**Stored records**
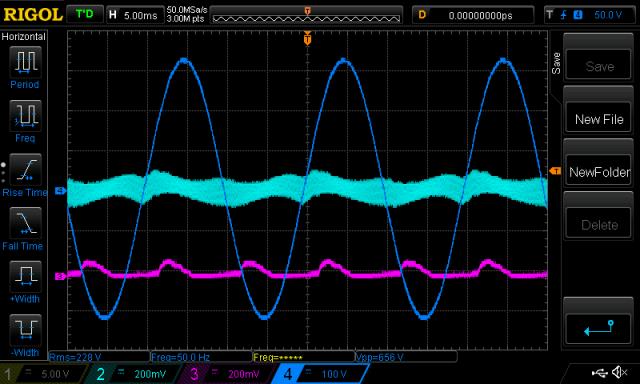The image size is (640, 384).
Task: Click the waveform memory overview bar
Action: (307, 16)
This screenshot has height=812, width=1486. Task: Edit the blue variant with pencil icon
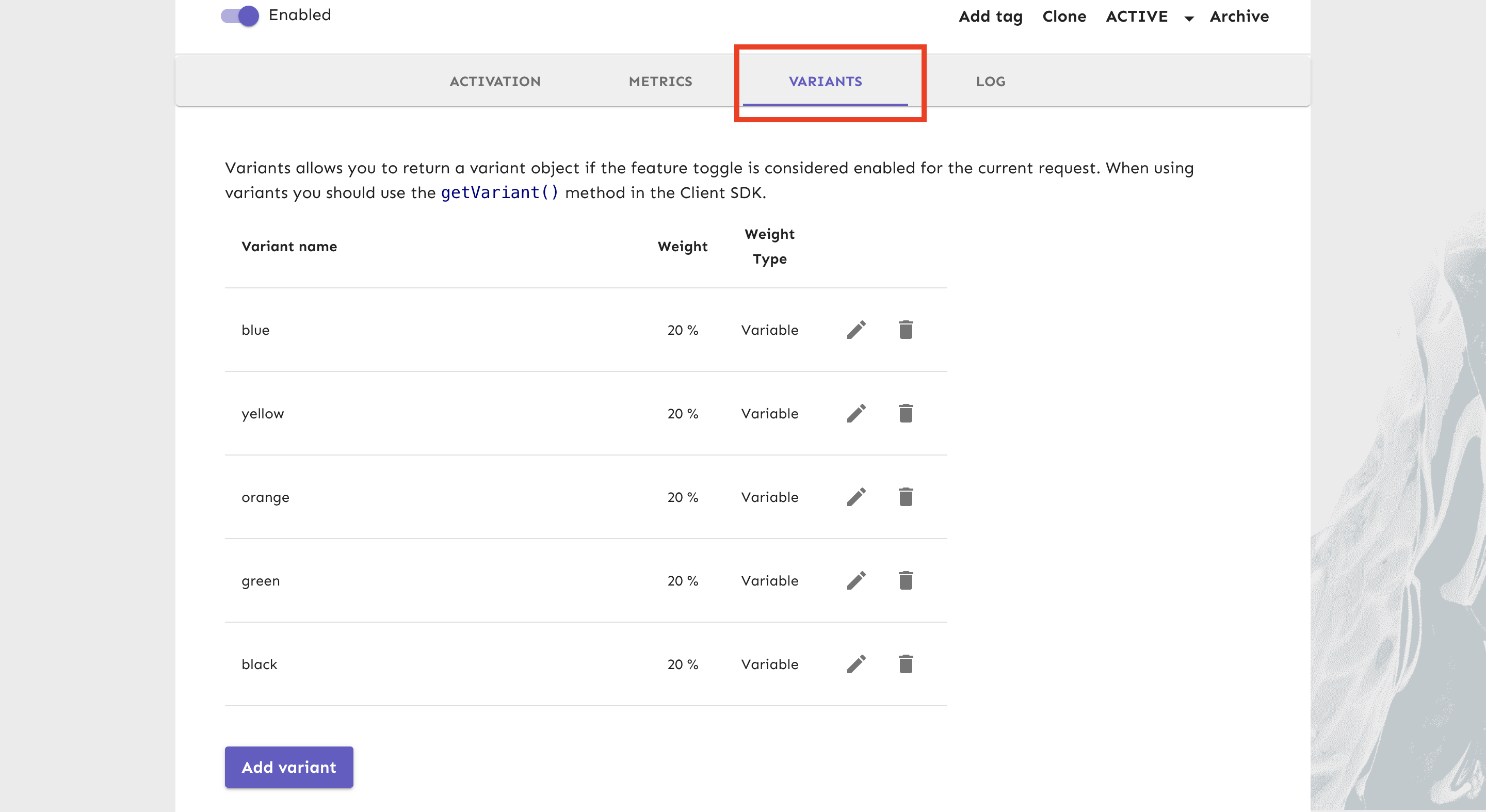[x=856, y=330]
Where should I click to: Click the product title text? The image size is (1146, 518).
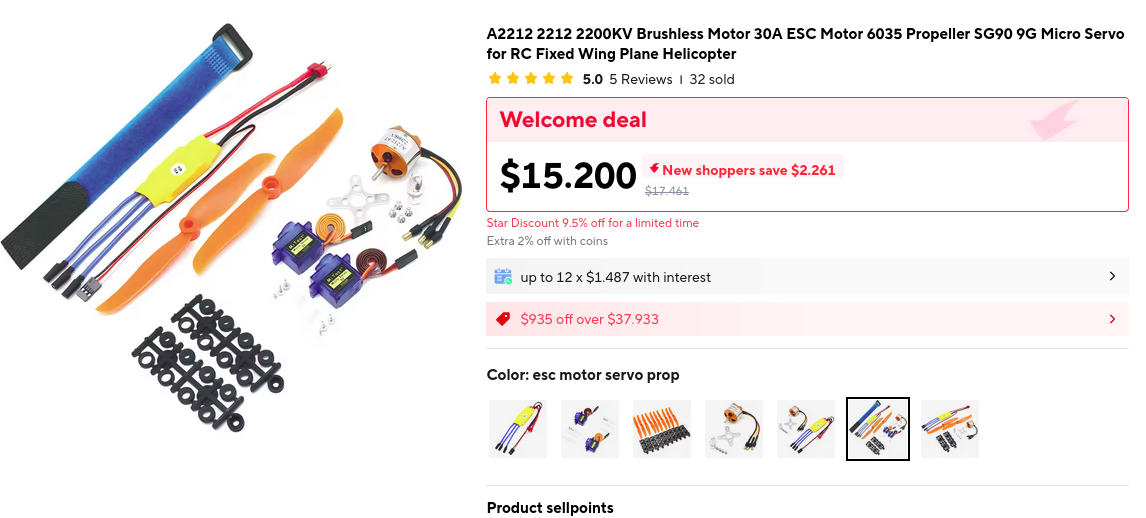tap(805, 44)
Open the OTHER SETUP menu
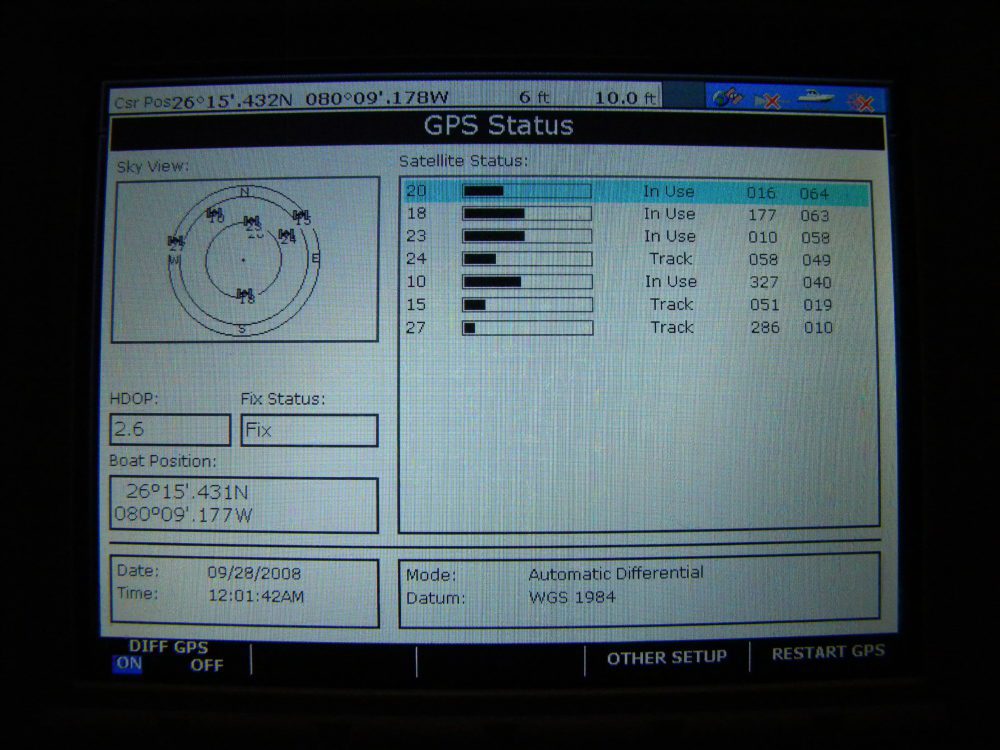The height and width of the screenshot is (750, 1000). click(666, 657)
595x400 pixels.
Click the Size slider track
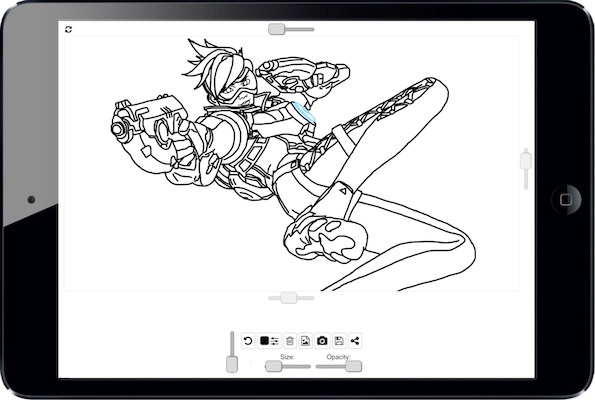click(x=288, y=367)
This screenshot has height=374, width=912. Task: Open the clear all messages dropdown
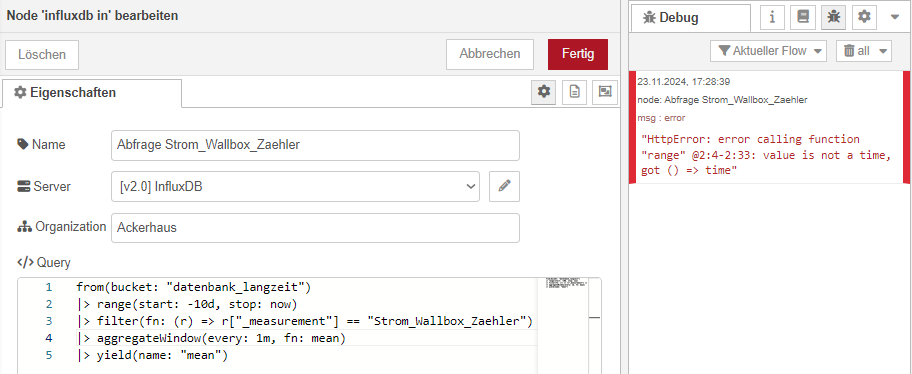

**PROBLEM TO WORK ON**
Treat the line with "This screenshot has height=812, width=1486." as the start and the line with "595x400 pixels." as the end, and return exactly that span of the data above, both ends included, without pictures.

**EXERCISE RESPONSE**
This screenshot has height=812, width=1486. Task: Edit the blue variant with pencil icon
[x=856, y=330]
Where should I click to: Click the product title text? The image size is (1146, 518).
tap(805, 44)
Open the OTHER SETUP menu
The height and width of the screenshot is (750, 1000). click(666, 657)
595x400 pixels.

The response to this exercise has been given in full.